* [WHAT THE EXERCISE ASKS] Transcribe the notebook excerpt below, word for word, from "Avg_Utilization_Ratio¶" to "distribution is heavily right skewed.".

Total_Ct_Chng_Q4_Q1¶

In [30]:
# histograms and boxplots for Total_Ct_Chng_Q4_Q1
histogram_boxplot(data, "Total_Ct_Chng_Q4_Q1")
Observations¶
  1. Total_Ct_Chng_Q4_Q1 is also heavily skewed, with outliers on both sides.

Avg_Utilization_Ratio¶

In [31]:
# histograms and boxplots for Avg_Utilization Ratio
histogram_boxplot(data, "Avg_Utilization_Ratio")
Observations¶
  1. Even though there are no outliers in Avg_Utilization_Ratio, the distribution is heavily right skewed.

Total_Revolving_Bal¶

In [32]:
# plotting countplot for the binned Total_Revolving_Bal column
plt.figure(figsize=(7, 5))
ax = sns.countplot(data=data, x="bin_bal", palette="viridis")
ax.bar_label(ax.containers[0])
plt.show()

# histograms and boxplots for Total_Revolving_Bal
histogram_boxplot(data, "Total_Revolving_Bal")
Observations¶
  1. Total_Revolving_Bal does not have any outliers, but the distribution is also not normally distributed.
  2. Most customers (4349) have a balance between 1000-2000.

Total_Trans_Amt¶

In [33]:
# plotting countplot for the binned Total_Trans_Amt column
plt.figure(figsize=(7, 5))
ax = sns.countplot(data=data, x="bin_amt", palette="viridis")
ax.bar_label(ax.containers[0])
plt.show()

# histograms and boxplots for Total_Trans_Amt
histogram_boxplot(data, "Total_Trans_Amt")
Observations¶
  1. Total_Trans_Amt has heavy outliers, and is heavily right skewed.
  2. Most customers have transacted a total of upto 5000 in the last 12 months.

Total_Trans_Ct¶

In [34]:
# plotting countplot for the binned Total_Trans_Ct column
plt.figure(figsize=(7, 5))
ax = sns.countplot(data=data, x="bin_ct", palette="viridis")
ax.bar_label(ax.containers[0])
plt.show()

# histograms and boxplots for Total_Trans_Ct
histogram_boxplot(data, "Total_Trans_Ct")

* [DATA PROVIDED]

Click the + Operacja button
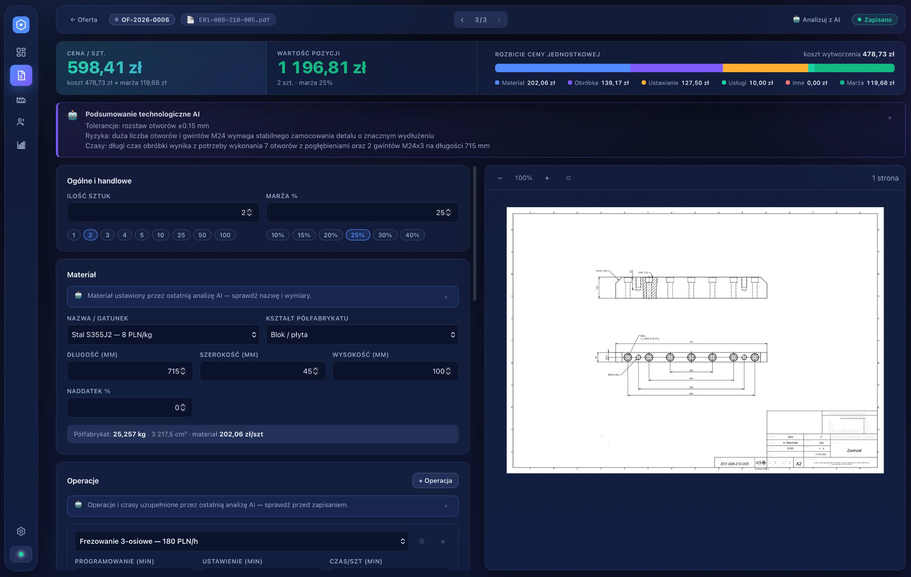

* [COMPLETE OUTPUT]
Avg_Utilization_Ratio¶

In [31]:
# histograms and boxplots for Avg_Utilization Ratio
histogram_boxplot(data, "Avg_Utilization_Ratio")
Observations¶
  1. Even though there are no outliers in Avg_Utilization_Ratio, the distribution is heavily right skewed.